=== TASK OBJECTIVE ===
Copy all lines holding the word "screenshot" from the entries.

[Opening DATA section]

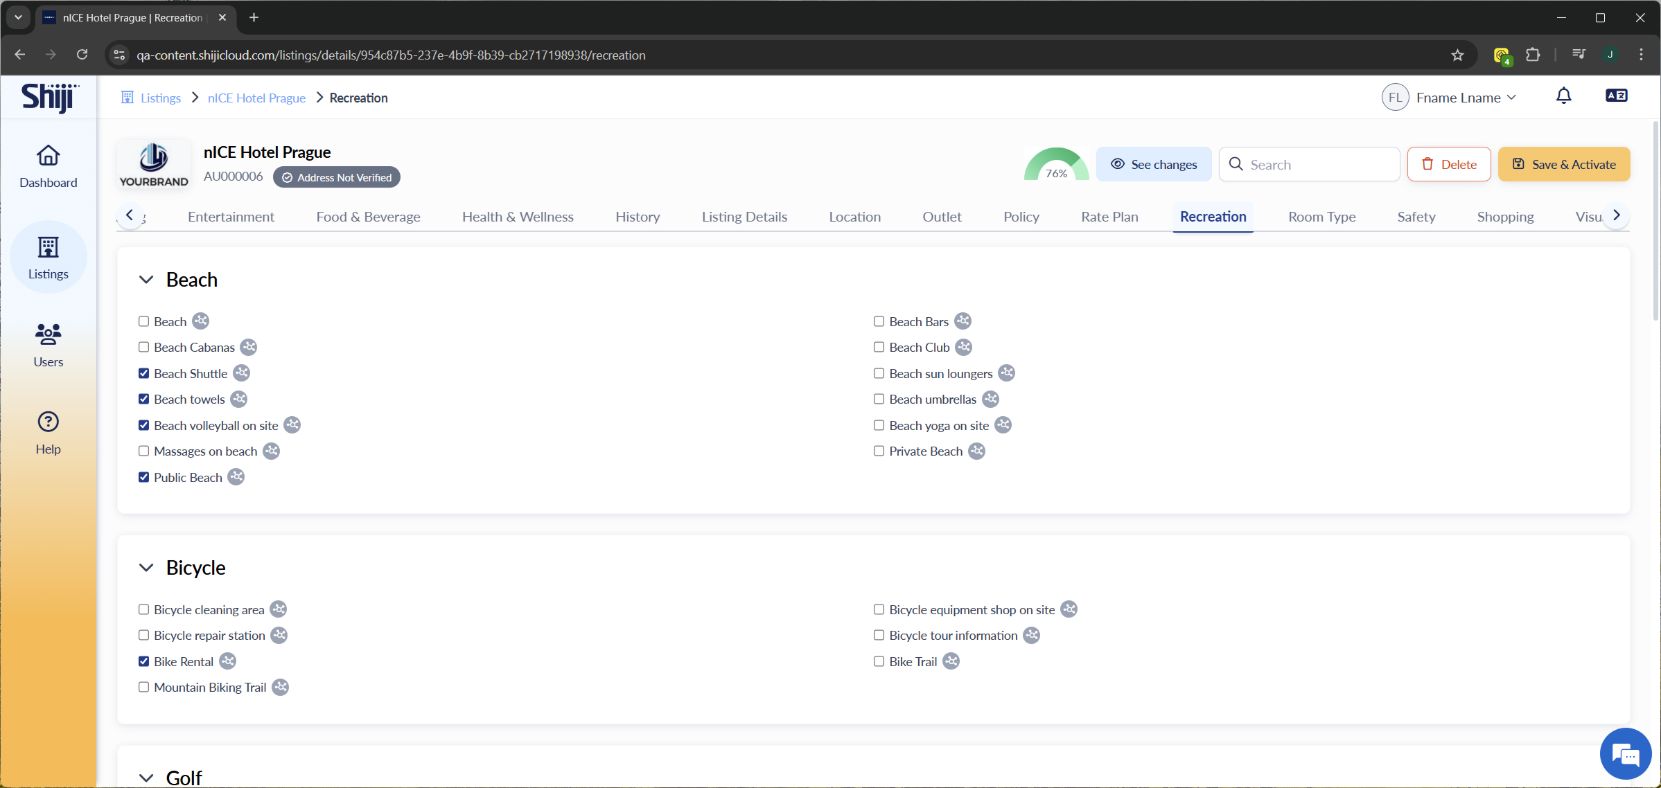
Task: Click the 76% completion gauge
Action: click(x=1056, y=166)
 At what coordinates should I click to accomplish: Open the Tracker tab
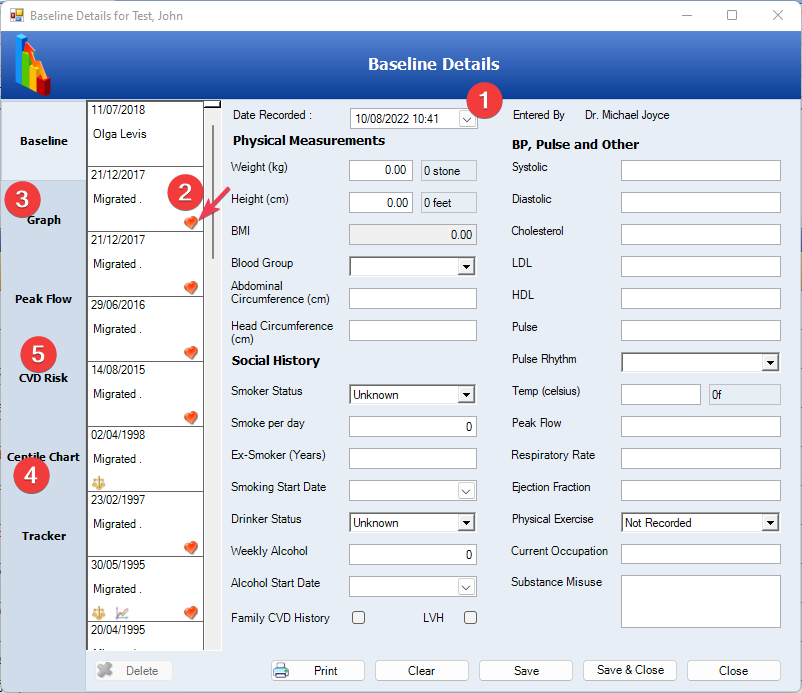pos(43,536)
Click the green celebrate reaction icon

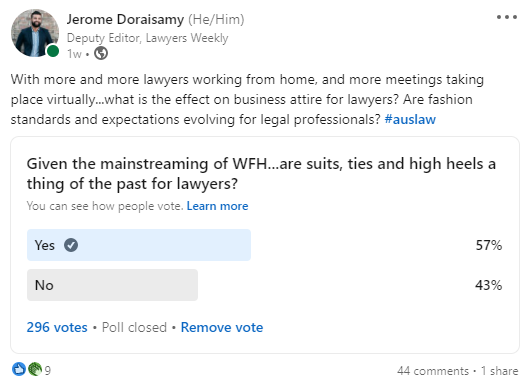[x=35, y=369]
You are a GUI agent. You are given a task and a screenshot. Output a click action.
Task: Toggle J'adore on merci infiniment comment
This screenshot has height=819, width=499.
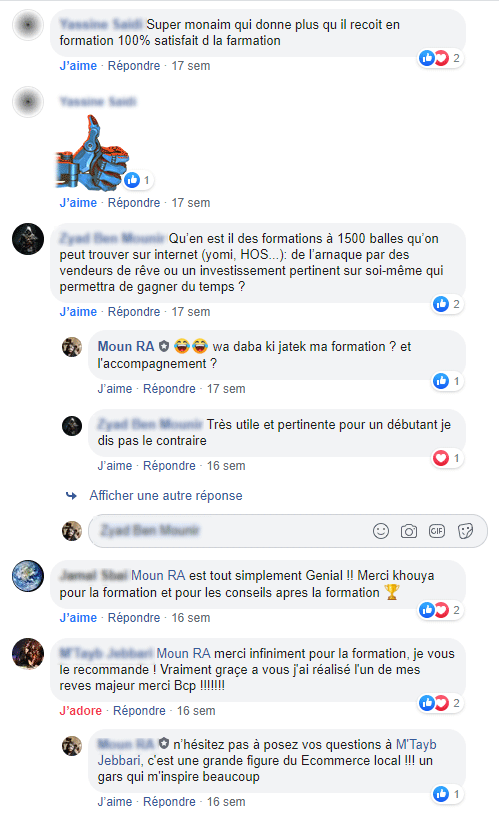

[Closing DATA section]
[Opening DATA section]

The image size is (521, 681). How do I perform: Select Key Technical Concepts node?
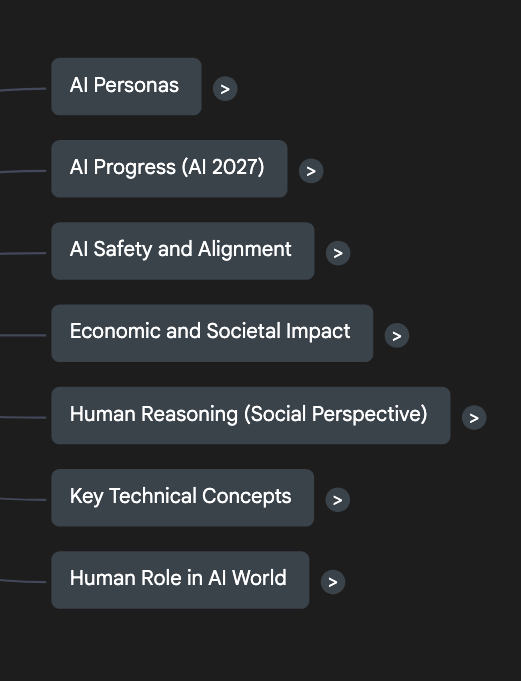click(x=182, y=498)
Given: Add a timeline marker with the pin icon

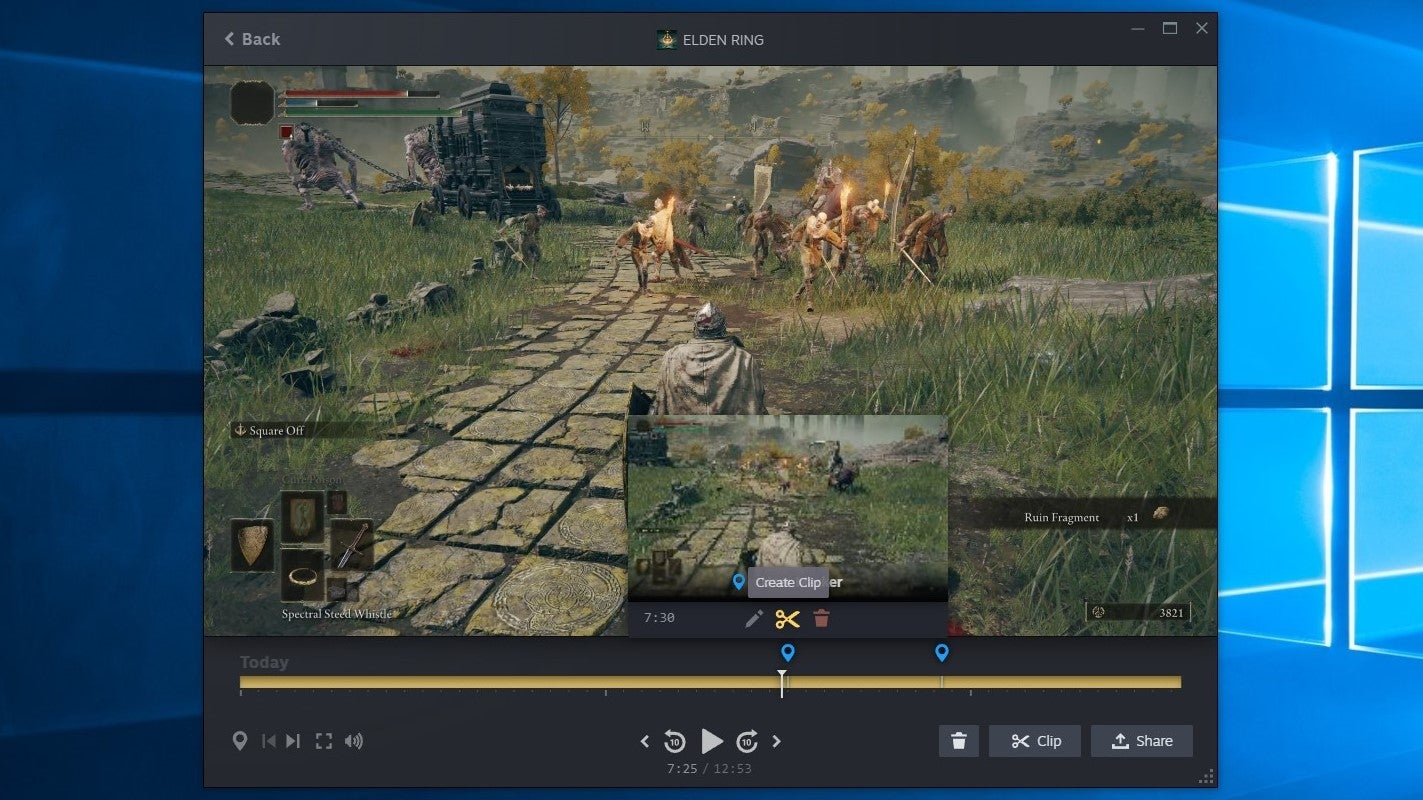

[Closing DATA section]

=== SOLUTION BELOW ===
You are a GUI agent. You are given a task and a screenshot. Output a click action.
This screenshot has height=819, width=499.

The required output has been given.